Toplumda ifade edilen düşüncelerin değişmesinin yolu sansür ve tehdit değil; kamusal tartışma ve demokratça yüzleşmektir. Hükümetin ifade hürriyetine karşı hiçte şaşırtıcı olmayan saldırgan yaklaşımlarını kaygı verici buluyor, bu tutumun insanların kanıyla duş almaya varan söylemleri cesaretlendirdiğini düşünüyoruz.
Hükümetin, vatandaşına husumet ve düşmanlık beslemek ve bunu cesaretlendirmek hakkı olmadığını söylüyoruz.

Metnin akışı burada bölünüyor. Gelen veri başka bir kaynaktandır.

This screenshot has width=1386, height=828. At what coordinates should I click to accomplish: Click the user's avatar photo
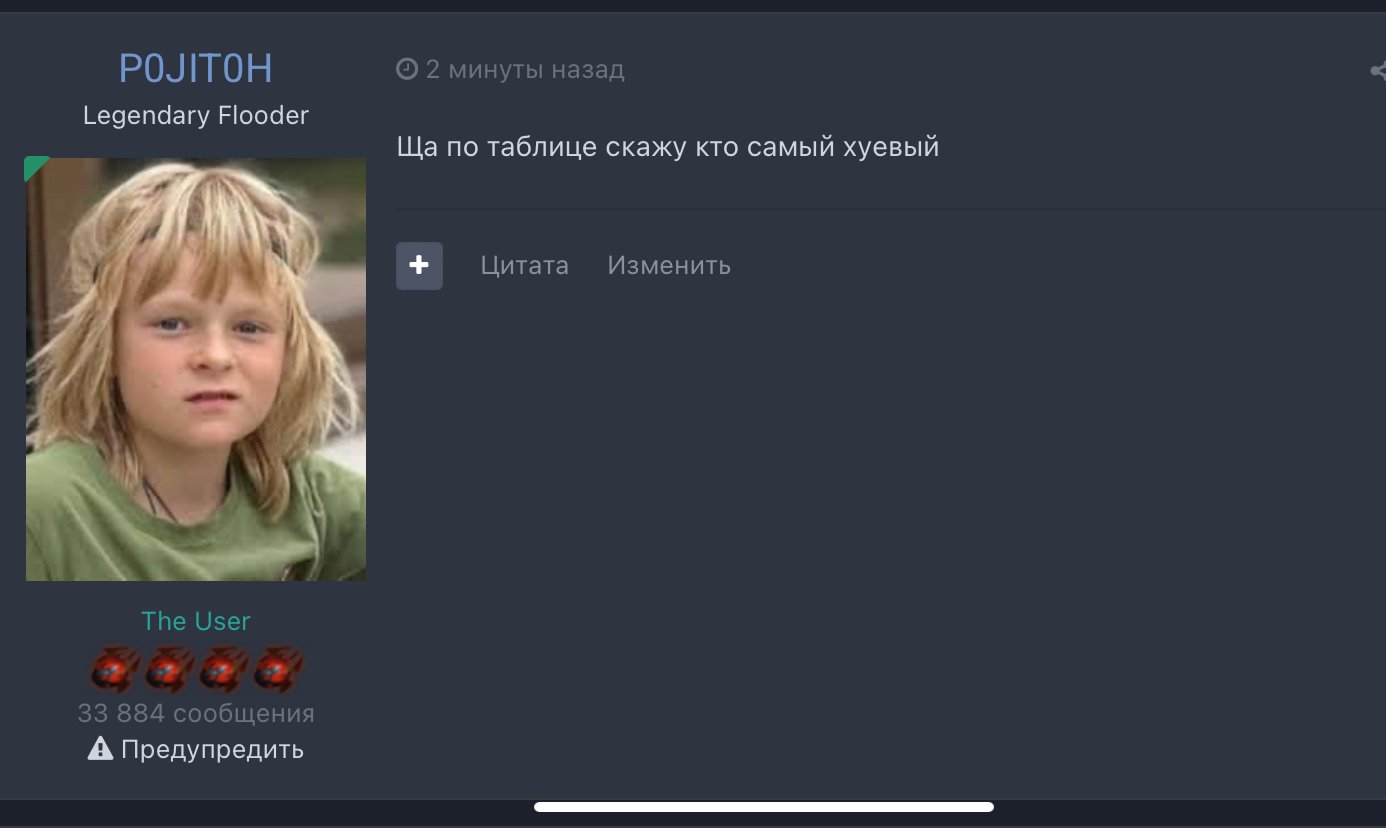coord(196,369)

Bir kez daha vurguluyoruz; bildiriye imza atan akademisyenlerin ifade hürriyetini hükumete ve toplumdaki aşırı milliyetçilere karşı sonuna kadar savunuyoruz. Bilinmelidir ki bu ülke herkes için güvenli hale gelmedikçe hiç kimse için güvenli hale gelmeyecektir." dedi.

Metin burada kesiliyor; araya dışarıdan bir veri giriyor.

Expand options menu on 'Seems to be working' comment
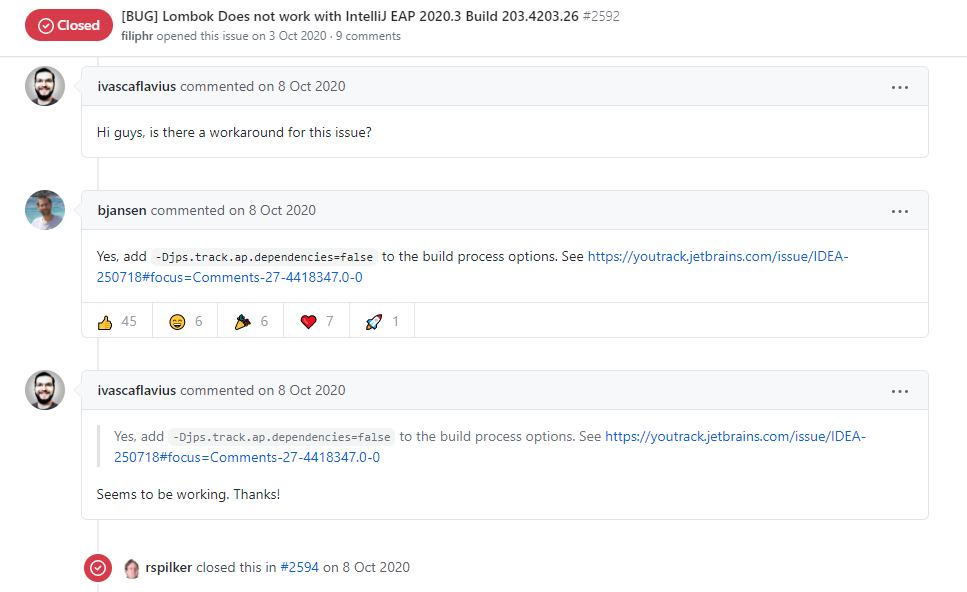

Bildirinin içeriğine ilişkinde değerlendirmede bulunan Güder, "Bununla birlikte, bildirinin içeriğinde siyasi yönetime atfen, özellikle Kürt halkına yönelik kasıtlı ve planlı kıyım ve hatta katliam uygulandığı ifadelerini aşırı buluyoruz. Kürt siyasi iradesi ifadesiyle muğlak bir topluluğa atfedilen talepleri içeren bir yol haritası oluşturulması talebinin mevcut çatışma koşullarında siyasi ve toplumsal gerçeklikten uzak olduğu düşüncesindeyiz. Bu bildirideki yaklaşımların, Doğu ve Güneydoğu Anadolu'da yaşanan çatışma sürecinde devletten kaynaklı insan hakları ihlallerine ilişkin başlattığı meşru tartışmayı, azgın bir milliyetçilik gösterisine teslim ettiği düşüncesindeyiz. Bununla birlikte, siyasi ve toplumsal taleplerin ifade yerinin çatışma meydanları değil meşru zemin ve muhataplarla görüşme masaları olduğunu da teyit ediyoruz. Korktuğumuz için masaya oturmayalım, masaya oturmaktan da korkmayalım." diye konuştu.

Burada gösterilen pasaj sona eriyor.